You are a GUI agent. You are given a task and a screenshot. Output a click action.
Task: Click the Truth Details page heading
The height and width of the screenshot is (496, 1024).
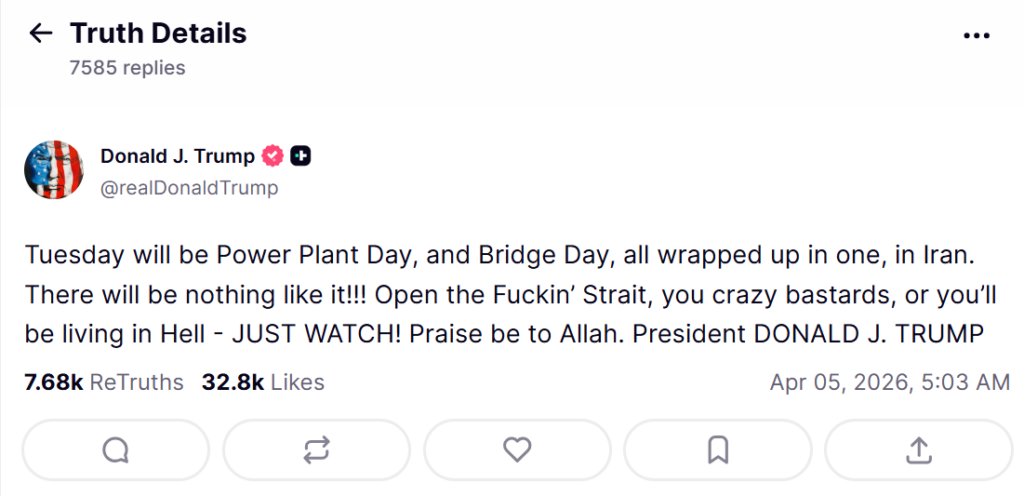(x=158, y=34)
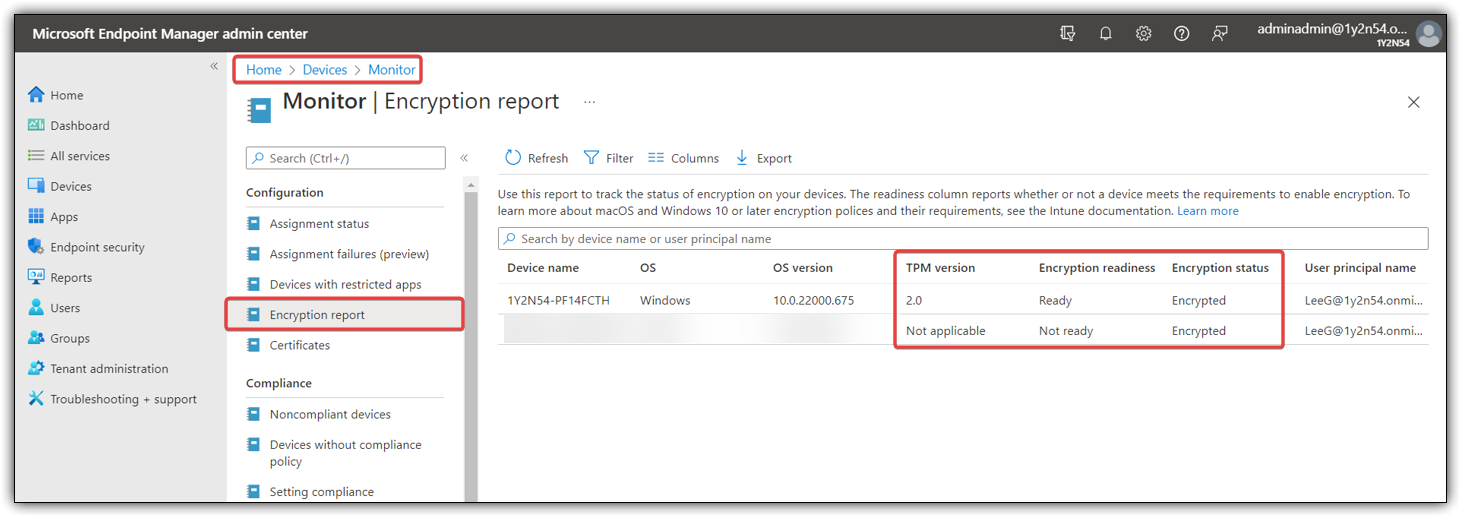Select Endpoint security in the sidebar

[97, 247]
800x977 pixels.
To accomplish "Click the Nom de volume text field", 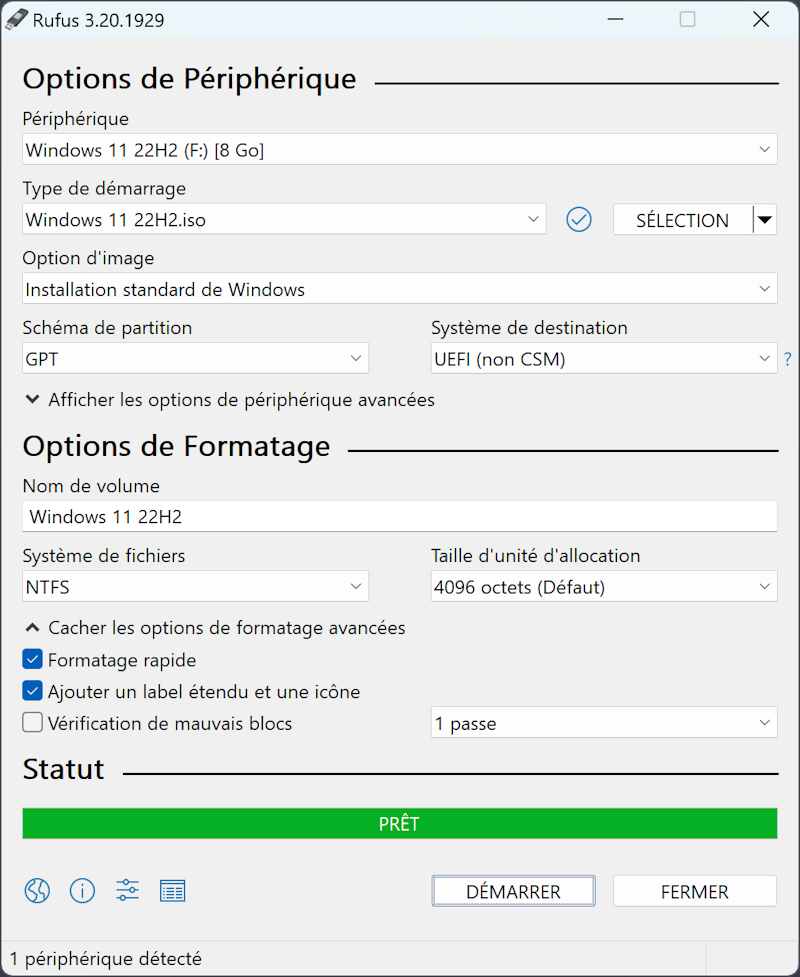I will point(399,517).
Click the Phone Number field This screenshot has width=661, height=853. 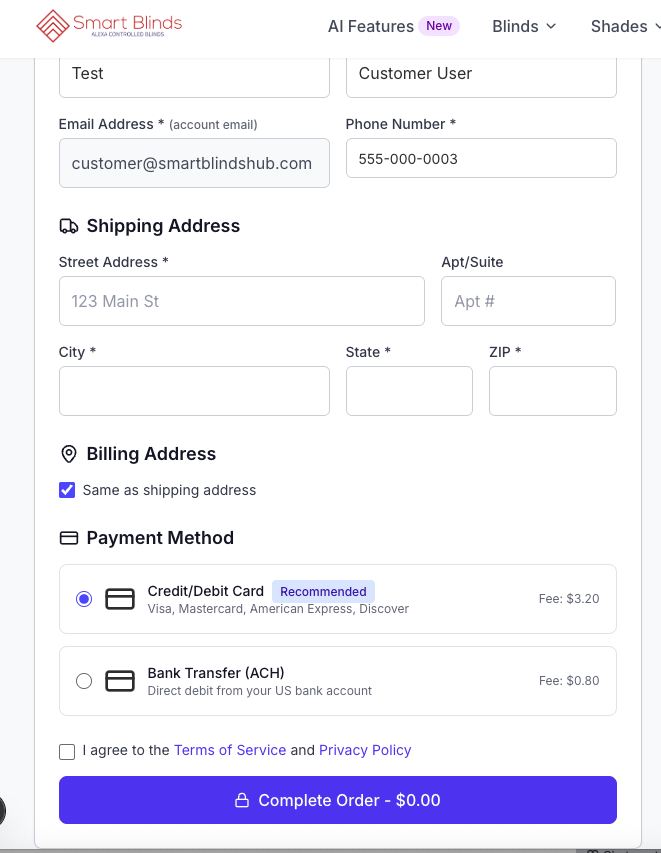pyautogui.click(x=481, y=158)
######
• Exercise goal:
What is needed is a word-for-word copy of the lines from the start of the data to the line with "800x977 pixels.", inclusive, with no pictures in it.

• Result of the task:
You are a GUI agent. You are given a task and a screenshot. Output a click action.
Task: Click the Truth Details page heading
The height and width of the screenshot is (496, 1024).
(x=158, y=34)
Select Endpoint security in the sidebar

[97, 247]
800x977 pixels.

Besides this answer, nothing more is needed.